:: GIVEN TEXT ::

= = = = =

Alexander Hamilton said: ”[t]he ancient democracies, in which the people themselves deliberated, never possessed one feature of good government. Their very character was tyranny; their figure, deformity.”

Add to this the concept that the POTUS is supposed to represent all the states and not just a couple. Our basis was in Federalism and the states were supposed to be governed independently and be given as much say in how the federal government was run. You cannot get that with popular vote.

tinyfaery's avatar

A republic is a form of democracy, for fuck’s sake. Don’t try to make it out like a republic is an entirely different type of government than a democracy. Our independent states haven’t had control over their own affairs in over a hundred years (I don’t know that time frame for certain, but it’s been a long, long time.); they don’t have it when it comes to guns, or abortion, or gay marriage, or labor laws, or environmental protections, or drinking age, or a multitude of other things. People only want to bring up independent states and representative democracy when it suits their interests.

RBG is right. It is very difficult to amend the constitution, but that does not mean it can’t be done. It’s been done 27 times, with the majority being in the 20th century.

Personally, I think all the states should have the exact same laws or all the states should be 100% independent. The USA is a failed experiment anyway.

Can’t the south try that secession thing again? I 100% support it.

KNOWITALL's avatar

@tiny We agree 100% with states rights, please. Gladly. I love that solution.

tinyfaery's avatar

^ But then what’s the point of the federal government? Let’s break up the U.S.

seawulf575's avatar

@tinyfaery and the electoral college is a tool of democracy for fuck’s sake. Why argue against it? And while you want to negate the State’s rights or their ability to govern themselves, you have to ignore 50 state governments to get to your conclusion. The Federal government is supposed to be there to support those things that the states can’t do effectively themselves such as having a standing army or doing treaties with other nations or even setting up rules for interstate commerce. The fact that it has grown into what the Founding Fathers were trying to avoid means nothing. Hey! I have an idea…let’s limit the power of the Fed! Let’s shrink it to what it is supposed to be!

tinyfaery's avatar

I like my idea better.

stanleybmanly's avatar

While discussing those things certain states can’t seem to do for themselves, let’s consider such issues as civil rights and social security or disability benefits. Why is it that the folks clamoring loudest for states rights coincidentally reside in places that would disappear were it not for federal largesse?

JLeslie's avatar

I’ve always had a problem with the EC since I learned about it on Jr. High.

I do agree with ARE_you_kidding_me that you can get mob rule with a direct democracy, and that can be a problem.

I believe Justice Ginsberg when she says it’s very difficult to get an amendment passed. It was made difficult on purpose.

= = = = =

:: SUPPLIED INFORMATION ::
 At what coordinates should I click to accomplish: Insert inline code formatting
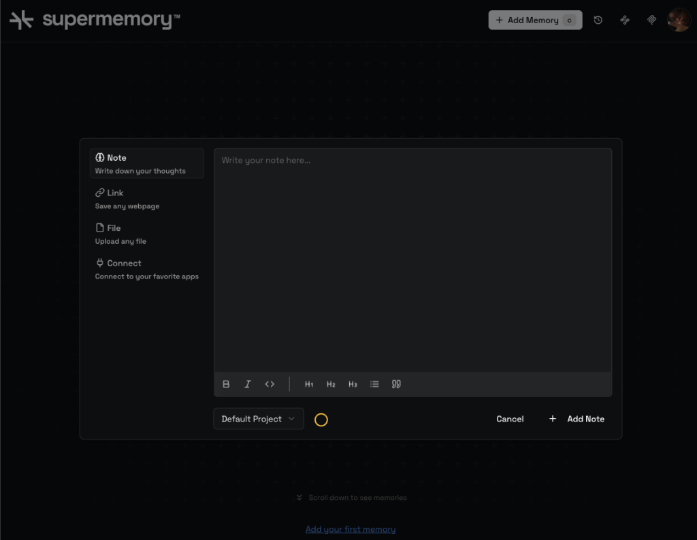click(x=270, y=384)
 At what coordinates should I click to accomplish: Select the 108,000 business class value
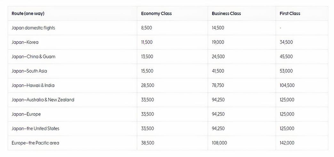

= = = = =

:: TASK INSTRUCTIONS ::
Please extend the electoral college discussion above, starting right after its last sentence.

:: RESPONSE TO THIS EXERCISE ::
I disagree that the big cities would have too much control in a direct democracy, because if I remember the stats, it’s about 20% of America lives in rural areas, and then the urban is actually divided into downtown and suburban, and the suburbs certainly are very divided on how they vote.

I’ve always thought a compromise could be to have the electoral vote represent the how the people of state votes. If the state votes 40% for the Democrat, then give 40% of the electoral votes to the Democrat in that state. You could even allow an electorate to go against the vote if you want to give representatives some wiggle room.

My husband took a new job in Tennessee 5 weeks ago. I want to keep my house in Florida, and I really think I’m going to try to keep it as my primary residence. I want to do it, because I enjoy where I live, but also for tax purposes, and also for my vote. If I move I lose my influence on the presidential election because of the electoral college. It doesn’t seem right. I think about this every time I move.

I do think over time, if we can wait long enough, the EC will change, because the north has been consistently been moving South since the invention of air conditioning. Not to mention the South us trying very hard to attract industry with lower taxes, and guess what? That often brings liberals and people who were not born in America. I was in Nashville two weeks ago and over half the people were from states outside of the Deep South. Microsoft is there now. I heard Amazon is coming. TN might be red as a state, but it will probably change over time to not have such an imbalance.

The county I am in and counties around me in FL are changing to be a little more towards purple, when previously they were extremely red.

tinyfaery's avatar

@stanleybmanly This has always been a conundrum to me. If CA (my state), for instance, kept most of its money in the state and only provided money to the federal government for a standing army and diplomatic efforts so many states would have even less than they have now. People would literally starve.

JLeslie's avatar

^^I’m pretty sure CA fell of the list recently, being closer to even. I think NY, NJ, MA, and IL were still on the list as giving more than receiving. There are a few others.

Response moderated
zenvelo's avatar

@JLeslie California still receives far less than it contributes; it is one of 11 states that has a negative balance of payments, meaning it pays more to the Federal government than it takes in.

stanleybmanly's avatar

It will probably get worse, as flyover country grows ever more red, it is also greying up. As the jobs vanish, only the folks on social security, disability pensions, etc. are left to the “affordable” hinterlands.

KNOWITALL's avatar

@stanleybmanly

Most federal aid:
https://taxfoundation.org/federal-aid-reliance-rankings/

Whatever the cause, the study demonstrates that the current polarization in US politics is misguided and counterproductive. Economically speaking, the red states benefit from the blue states through government redistribution and transfers of capital from blue state savers to red state investments via capital markets.

Blue states benefit from red states, on the other hand, which fuel their higher growth and higher income with attractive investment opportunities as well as cheaper labor and lower prices.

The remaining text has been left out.